窓を打つ土砂降りの雨に頭痛が止まない。

忘れたはずの、切り捨てた過去が思考を換わりに止めた。

無限のループに心が蝕まれていく。


体が刻み込んだ指の動きが、冷たい鍵盤を躍らせて。
奏でられる想い出は、僕の脳髄から悲鳴を乗せる。



視界が、自分の半身を鮮やかに映し出して。
それ以外のものは霞んでしまうのに、貴女だけが今も色褪せず。
変わらないその眼差しで、その仕草で僕を求めてる。

温もりも無く、形も無い貴女の記憶だけが今も。








『 soundless voice 』







吐き気を催す頭痛が襲っても、痛い懐かしみを孕んだメロディーが止められない。
記憶と一緒に貴女の笑い声が僕を離してくれないんだ。



僕の世界は、花喃の傍にあって。
切り離した片目ごと、僕の心は置き去りになたのかもしれない。

貴女が戻らなければ、止まった時間など戻らないと。
季節が巡っても僕一人が無限の閉鎖空間の中で冷たくなった。
いつしか再び貴女と逢える未来をユメ見て。




静寂が耐えられない。
貴女がここに居ないかのように振舞う、物静かな秒針の音が脳を掻き乱すから。


でも今は、それさえも聞こえない。
止められない衝動に掻き鳴らされた童謡が、僕の鼓膜を揺さ振っているから。


何度目かの吐き気を飲み込んで。
荒い呼吸を繰り返して、ふと指先の痛みに気が付く。

切り離された壊れた思考回路が、蠢く自分の指を眺めた。


嫌悪感がする程、白い鍵盤に書き殴られた紅。

一部の正常な意識が悲鳴を上げた。

声に成らない絶叫。
不快感に歪んだ、唇。
噛み締めて、広がる錆びた鉄の臭い。
視界を埋める花喃の笑顔と、繰り返される紅い記憶。
吐き出した唾は、紅く。


痛覚を失い始めた両手は、傷だらけの心を引きずって奇妙にリズムを刻んだ。
止まらない焦燥に逆撫でされた感情は捌け口を探して自分の中で渦を巻いている。

出口は無い。

貴女は居ない。

花喃は戻らない。

ぐちゃぐちゃに濁った脳内を、現実が切り裂いていった。
信じたくない現状を、無理やり突きつけられて。



記憶の残骸で、激しく叩き付けられた戸の音がする。
そんな気がした。

それでも、僕の紅く染まったままの童謡は掻き消せなかった。



紅く滑った鍵盤に指が滑る。
いっそ何もかも砕けてしまえばいいと思った。







そんな俺を繋ぎ止めたのは。



嫌味なのか、紅い眼をした怖い顔の君だった。






視界が歪む。

君が泣いた。



こんな毒まみれの僕の為に、君は綺麗に涙を流す。


バラバラに砕けた筈の心が、君に掬い上げられていく。





初めての無音の中で、君は目を腫らして。
ただ、力強く俺を引き寄せた。



何だか、激しい叫びを聞かされている様な耳鳴りが始まる。



「イクなら俺も連れて行け。」

掠れた声で囁かれた彼の声が、僕の脳内を揺らした。

「・・・・・・」

言葉が出ない。


「お前と同じ感情を俺に残したまま、一人で逝かせない。
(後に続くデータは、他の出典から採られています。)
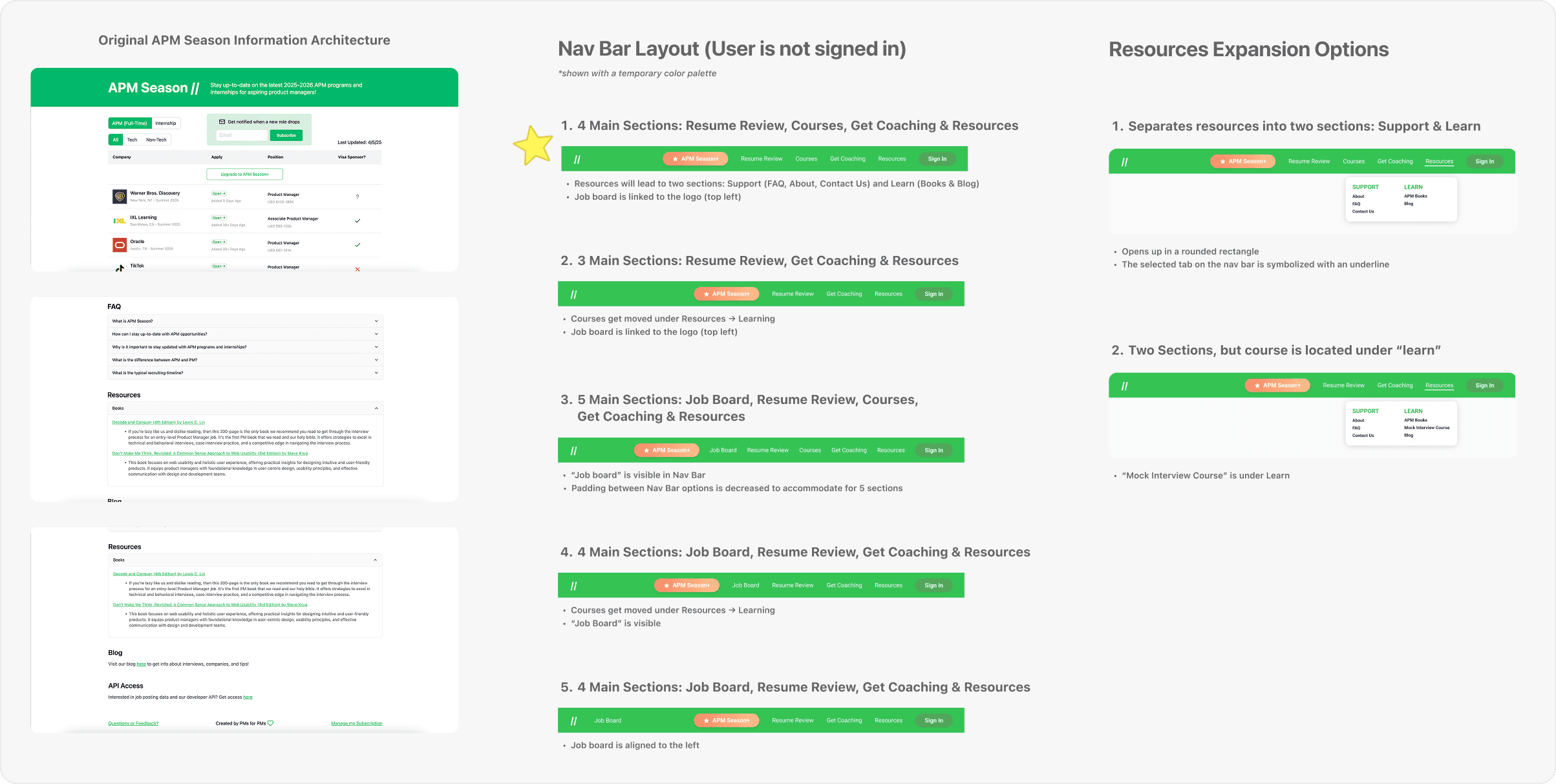This screenshot has height=784, width=1556.
Task: Click the red Oracle logo
Action: 120,245
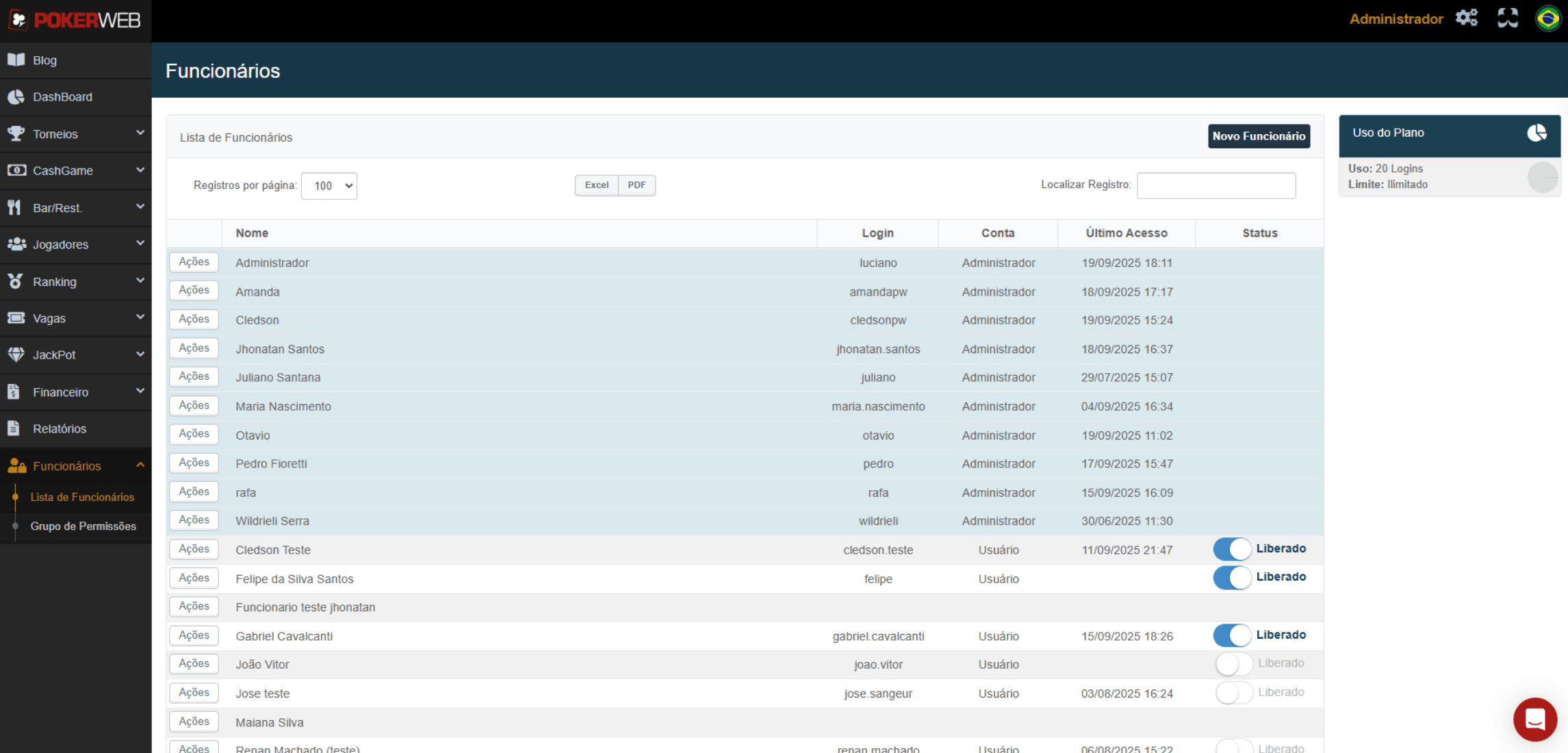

」

自分以上に追い詰められたかのような彼の言葉。
その時、自分を引き摺るように連れて行こうとしていた何かが断ち切れたような、そんな感覚に落ちた。

僕はただ、クシャクシャの笑顔のまま小さく呟く。

「・・・・・それはこまりました・・・ね・・・・」



自分を抱きしめる腕の強さが、現実味を帯びて心地良い。




声も無く、僕等は愛を囁いた。




もうあの時の悪夢は映らない。













いかがだったでしょうか。
長い、長い、スランプを超えて(笑)
出来上がったとってもダーク色満載のお話ですが。
もっと掘り下げるというか、長い話にも出来たんですが今回はこの辺で。
何となく、過去と現在の絡みといいますか。
八戒のダークな部分をいつもとは違った感じに書きたいな、なんてのは跡付けです(暴露)

実は、とある曲を聴いて。
詳しくはまた別の場所にでも書きますが。
大切な人を失った歌といいますか、とても切ない曲を聴いてこの話を思い浮かべたのがきっかけです。
ずっと曲をエンドレスで聴きながら、書きました。

何とか形になったような気がするので。
良かったのではないかと、思います(適当・笑)



今年こそはと、毎年言いつつ実現できないお馬鹿な管理人ですが。
本当に、今年こそは有限実行の人でいたい。